# ..and another new one



## TykeBull (Jan 20, 2009)

I've just joined up too. Trying to get my head round how it all works. I need some info on somewhere to overnight that will allow me to get to a morning conference at Newcastle's St James footie stadium....


----------



## Geoff.W (Jan 20, 2009)

Hello and welcome to the wildside.


----------



## lenny (Jan 20, 2009)

TykeBull said:


> I've just joined up too. Trying to get my head round how it all works. I need some info on somewhere to overnight that will allow me to get to a morning conference at Newcastle's St James footie stadium....

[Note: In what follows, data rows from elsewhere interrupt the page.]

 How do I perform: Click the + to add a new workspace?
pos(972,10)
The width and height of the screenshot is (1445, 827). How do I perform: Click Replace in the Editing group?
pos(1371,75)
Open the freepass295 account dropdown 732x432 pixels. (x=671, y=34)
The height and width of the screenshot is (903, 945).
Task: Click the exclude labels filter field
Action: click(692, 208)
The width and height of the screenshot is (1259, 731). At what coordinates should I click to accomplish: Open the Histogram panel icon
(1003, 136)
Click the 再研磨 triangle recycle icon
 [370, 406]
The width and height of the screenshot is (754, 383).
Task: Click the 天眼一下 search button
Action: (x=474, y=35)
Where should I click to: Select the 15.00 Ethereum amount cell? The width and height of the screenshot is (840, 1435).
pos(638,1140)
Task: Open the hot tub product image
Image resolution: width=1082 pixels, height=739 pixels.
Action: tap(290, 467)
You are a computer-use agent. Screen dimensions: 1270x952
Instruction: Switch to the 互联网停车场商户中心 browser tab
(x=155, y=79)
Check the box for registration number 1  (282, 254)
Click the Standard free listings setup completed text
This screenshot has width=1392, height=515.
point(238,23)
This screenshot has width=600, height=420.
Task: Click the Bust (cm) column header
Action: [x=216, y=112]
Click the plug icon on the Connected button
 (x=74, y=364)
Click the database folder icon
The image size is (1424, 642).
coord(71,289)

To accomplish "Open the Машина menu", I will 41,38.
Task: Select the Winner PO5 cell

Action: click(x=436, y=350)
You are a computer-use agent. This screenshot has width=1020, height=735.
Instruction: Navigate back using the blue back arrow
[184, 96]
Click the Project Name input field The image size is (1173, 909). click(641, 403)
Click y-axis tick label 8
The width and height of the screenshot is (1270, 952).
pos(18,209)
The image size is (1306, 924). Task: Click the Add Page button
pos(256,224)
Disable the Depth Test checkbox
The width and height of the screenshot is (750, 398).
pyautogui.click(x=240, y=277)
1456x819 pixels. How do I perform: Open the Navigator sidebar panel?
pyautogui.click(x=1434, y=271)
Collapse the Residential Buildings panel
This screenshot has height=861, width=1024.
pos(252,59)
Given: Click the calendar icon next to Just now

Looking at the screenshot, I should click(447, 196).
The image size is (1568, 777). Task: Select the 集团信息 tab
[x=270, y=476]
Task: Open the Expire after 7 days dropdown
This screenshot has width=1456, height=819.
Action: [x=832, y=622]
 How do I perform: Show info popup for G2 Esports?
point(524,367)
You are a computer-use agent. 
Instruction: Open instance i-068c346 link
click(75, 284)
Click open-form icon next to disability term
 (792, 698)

Hiya TykeBull, I may be able to help you out here, You wont get parked near the Stadium but the metro run direct to St. James Park. I suggest the seafront at Whitley Bay or Tynemouth then Metro to the conference.

Oh ,and welcome to the site


----------



## messenger 2.5td (Jan 20, 2009)

*...and another one*

Hi Tykebull,welcome to our merry band any questions you will usually get your reply within minutes


----------



## Dezi (Jan 20, 2009)

Hi, The nearest overnights on my database are :-

The Whitburn pub at Whitburn & the Drift Inn at Seaton Burn, just off the A1

Dezi


----------



## Deleted member 4053 (Jan 20, 2009)

*welcome*

Hi there welcome to the wildys

weez
Tony


----------



## lenny (Jan 20, 2009)

Dezi said:


> Hi, The nearest overnights on my database are :-
> 
> The Whitburn pub at Whitburn & the Drift Inn at Seaton Burn, just off the A1
> 
> Dezi



Good shout Dezi, not sure about the whitburn pub but the Drift Inn would be perfect, Give them a call, Kevins a really good bloke

http://www.wildcamping.co.uk/forums/showpost.php?p=26742&postcount=1

PS ,  Let us know how you get on please


----------



## TykeBull (Jan 20, 2009)

*thanks*

Thanks, one 'n all. What a friendly and informative bunch you are. Look forward to next time.  Don't feel like I'm the new kid on the block anymore!


----------



## Deleted member 775 (Jan 20, 2009)

hi and welcome hope you enjoy, cannot help with an overnight stop but looks as if you will have somewhere after all the replies .


----------